Mulheres são 59,1% dos estudantes, mas apenas 47,5% dos docentes: o abismo de gênero no ensino superior brasileiro
Na UFERSA, somente 39,2% dos docentes são mulheres, refletindo uma disparidade maior que a média nacional e estadual; efeito tesoura impede equidade de gênero na docência universitária
As mulheres alcançaram os bancos das universidades. Segundo o Censo da Educação Superior 2023, edição mais recente da pesquisa divulgada pelo Instituto Nacional de Estudos e Pesquisas Educacionais Anísio Teixeira (INEP), a participação feminina no ensino superior no Brasil corresponde a 59,1% do total, com aproximadamente 5,9 milhões de alunas entre os cerca de 10 milhões de matriculados nesse nível de educação.

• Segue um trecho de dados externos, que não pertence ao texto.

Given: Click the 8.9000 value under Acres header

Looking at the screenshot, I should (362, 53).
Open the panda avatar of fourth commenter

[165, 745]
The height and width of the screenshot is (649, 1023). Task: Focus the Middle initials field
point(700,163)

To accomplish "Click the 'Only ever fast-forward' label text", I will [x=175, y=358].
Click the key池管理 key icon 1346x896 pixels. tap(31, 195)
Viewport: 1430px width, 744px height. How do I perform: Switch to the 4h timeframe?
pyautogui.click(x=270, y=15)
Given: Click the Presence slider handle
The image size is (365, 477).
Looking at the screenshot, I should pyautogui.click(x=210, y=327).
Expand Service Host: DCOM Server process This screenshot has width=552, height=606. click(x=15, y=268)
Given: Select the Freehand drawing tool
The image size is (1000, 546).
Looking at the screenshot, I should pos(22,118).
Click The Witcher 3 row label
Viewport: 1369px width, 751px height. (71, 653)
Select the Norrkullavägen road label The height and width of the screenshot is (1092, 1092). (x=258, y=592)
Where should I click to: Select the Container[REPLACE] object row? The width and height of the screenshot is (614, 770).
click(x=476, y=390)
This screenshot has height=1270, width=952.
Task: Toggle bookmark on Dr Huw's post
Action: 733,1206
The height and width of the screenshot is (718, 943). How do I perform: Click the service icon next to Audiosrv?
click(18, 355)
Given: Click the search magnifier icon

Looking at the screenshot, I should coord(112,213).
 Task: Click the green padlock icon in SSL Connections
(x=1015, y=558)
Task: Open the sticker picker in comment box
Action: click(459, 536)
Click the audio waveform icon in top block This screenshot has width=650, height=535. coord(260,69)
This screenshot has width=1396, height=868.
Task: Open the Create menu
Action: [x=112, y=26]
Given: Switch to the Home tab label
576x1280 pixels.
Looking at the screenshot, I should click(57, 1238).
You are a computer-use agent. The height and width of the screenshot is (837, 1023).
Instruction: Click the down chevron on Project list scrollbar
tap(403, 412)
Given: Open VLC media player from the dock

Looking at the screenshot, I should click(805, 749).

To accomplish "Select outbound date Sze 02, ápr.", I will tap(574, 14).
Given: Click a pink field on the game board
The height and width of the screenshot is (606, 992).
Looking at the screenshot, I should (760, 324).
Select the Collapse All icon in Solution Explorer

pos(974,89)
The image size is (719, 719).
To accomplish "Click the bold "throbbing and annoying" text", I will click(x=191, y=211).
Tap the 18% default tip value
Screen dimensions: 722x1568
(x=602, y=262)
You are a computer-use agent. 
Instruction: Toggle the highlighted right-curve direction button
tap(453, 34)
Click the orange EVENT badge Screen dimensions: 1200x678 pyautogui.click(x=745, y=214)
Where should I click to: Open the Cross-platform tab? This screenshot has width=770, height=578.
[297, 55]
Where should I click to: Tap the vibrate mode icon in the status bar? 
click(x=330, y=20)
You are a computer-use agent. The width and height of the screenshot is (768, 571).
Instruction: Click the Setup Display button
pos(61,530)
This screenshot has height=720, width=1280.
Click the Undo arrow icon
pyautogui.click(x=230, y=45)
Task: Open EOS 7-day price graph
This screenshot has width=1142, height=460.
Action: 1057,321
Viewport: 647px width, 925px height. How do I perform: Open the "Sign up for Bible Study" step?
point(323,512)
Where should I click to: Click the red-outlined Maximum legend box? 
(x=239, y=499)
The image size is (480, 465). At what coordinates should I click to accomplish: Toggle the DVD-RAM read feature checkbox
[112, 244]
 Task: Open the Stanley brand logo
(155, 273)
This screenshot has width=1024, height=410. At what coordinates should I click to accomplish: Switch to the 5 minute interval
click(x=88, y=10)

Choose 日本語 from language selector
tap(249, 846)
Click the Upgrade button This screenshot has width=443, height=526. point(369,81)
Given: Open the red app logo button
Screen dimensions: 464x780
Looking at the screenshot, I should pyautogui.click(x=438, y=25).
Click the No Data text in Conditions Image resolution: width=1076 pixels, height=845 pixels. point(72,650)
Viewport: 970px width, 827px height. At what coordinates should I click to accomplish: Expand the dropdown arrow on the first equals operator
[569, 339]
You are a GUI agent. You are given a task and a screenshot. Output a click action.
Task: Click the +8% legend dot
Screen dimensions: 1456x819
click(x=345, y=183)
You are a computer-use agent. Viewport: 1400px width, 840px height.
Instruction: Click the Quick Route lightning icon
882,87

Contudo, as mulheres ainda são minoria no quadro docente universitário. Segundo o Jornal da Unicamp, em uma década (2008-2018), a participação feminina entre os professores cresceu somente 1%, de 44,5% para 45,5%. A partir dessa constatação, o que nos dizem, então, os últimos dados?
Ao se analisar os microdados do último Censo da Educação Superior é possível verificar a persistência da sub-representação na sala dos professores. Esta verificação é importante tendo em vista que neste mês comemorou-se o Dia Internacional da Mulher, uma data que define uma homenagem às mulheres que lutaram e lutam por igualdade de direitos, melhores condições de trabalho e por ocupação de espaços.
De acordo com os dados do Censo, há uma desproporção de gênero entre os docentes em exercício no Brasil. Enquanto os homens ocupam 52,5% das vagas, as mulheres representam apenas 47,5%.
Essa disparidade é ainda mais surpreendente quando consideramos que as mulheres são maioria nos cursos de pós-graduação. Um levantamento realizado pela Coordenação de Aperfeiçoamento de Pessoal de Nível Superior (Capes), em 2021, mostrou que as mulheres correspondiam a cerca de 54% dos estudantes em cursos de pós-graduação, portanto, 221 mil dos 405 mil matriculados naquele ano. O fenômeno é estudado e conhecido pelo nome de efeito tesoura, que, em uma perspectiva de gênero, consiste na redução da presença feminina na medida em que a sua carreira científica progride.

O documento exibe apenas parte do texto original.